Forest industries also benefit
Todd Bissonnette / AP File Photo
Piping lower-cost natural gas to International Paper in New York would aid Vermont’s economy.
Since 1932, my family has been helping to manage Vermont forests while building our small, family-owned business and contributing to the economy.
As the third-generation owner of Weston Pulpwood Sales in Essex, we’re happy to be customer of Vermont Gas. About 20 years ago, we converted all of our buildings, garages and homes to natural gas. Vermont Gas has been a great company to work with.
From the earliest days of the business during the Depression, my grandfather trucked Vermont wood over to International Paper. More than 80 years later, they’re still an important customer. About 15 percent of the raw material that IP uses to make paper comes from Vermont.
At any logging job site, there are a lot of professionals working hard. We have foresters, truckers, tree cutters, equipment operators and landing crews. They depend on the market that International Paper provides, and the natural gas project Vermont Gas had proposed for Addison and Rutland counties will help this partnership continue.

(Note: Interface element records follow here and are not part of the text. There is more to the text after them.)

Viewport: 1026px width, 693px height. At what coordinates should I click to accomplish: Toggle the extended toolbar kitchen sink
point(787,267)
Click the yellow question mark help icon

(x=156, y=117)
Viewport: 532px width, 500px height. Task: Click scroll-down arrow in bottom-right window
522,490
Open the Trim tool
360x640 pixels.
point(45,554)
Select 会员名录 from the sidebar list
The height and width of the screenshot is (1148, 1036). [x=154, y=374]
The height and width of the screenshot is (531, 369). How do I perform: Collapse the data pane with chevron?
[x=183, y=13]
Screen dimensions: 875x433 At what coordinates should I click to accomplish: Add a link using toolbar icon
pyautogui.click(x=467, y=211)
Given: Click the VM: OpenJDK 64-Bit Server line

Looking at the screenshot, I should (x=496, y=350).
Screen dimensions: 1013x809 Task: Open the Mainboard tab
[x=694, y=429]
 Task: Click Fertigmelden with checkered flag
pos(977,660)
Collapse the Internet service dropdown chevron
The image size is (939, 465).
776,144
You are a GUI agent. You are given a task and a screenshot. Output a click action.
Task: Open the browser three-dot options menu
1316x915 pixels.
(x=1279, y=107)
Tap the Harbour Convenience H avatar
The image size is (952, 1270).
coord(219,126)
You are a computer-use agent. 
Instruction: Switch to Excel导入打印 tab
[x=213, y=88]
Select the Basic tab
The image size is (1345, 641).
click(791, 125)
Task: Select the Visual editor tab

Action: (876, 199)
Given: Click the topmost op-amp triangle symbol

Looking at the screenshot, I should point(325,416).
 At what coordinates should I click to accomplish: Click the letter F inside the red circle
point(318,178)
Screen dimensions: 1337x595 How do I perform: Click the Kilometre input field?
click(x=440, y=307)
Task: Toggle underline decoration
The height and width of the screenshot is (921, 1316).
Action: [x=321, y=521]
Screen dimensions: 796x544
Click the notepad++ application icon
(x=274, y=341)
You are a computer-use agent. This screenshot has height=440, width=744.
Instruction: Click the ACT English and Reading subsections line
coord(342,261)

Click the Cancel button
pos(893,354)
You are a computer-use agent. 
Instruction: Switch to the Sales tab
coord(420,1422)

In the woods, every part of the tree is used. Saw logs become boards used to build homes around Vermont. The straightest trees are used as telephone poles. Chip wood is trucked to generating plants as a renewable energy source. And the pulpwood is used by companies like International Paper to make high-quality paper products.
International Paper has been a great company to work with for more than 80 years. With the new Vermont Gas pipeline, they can help our forests and economy thrive.
Wayne Cota is an owner of Weston Pulpwood Sales in Essex.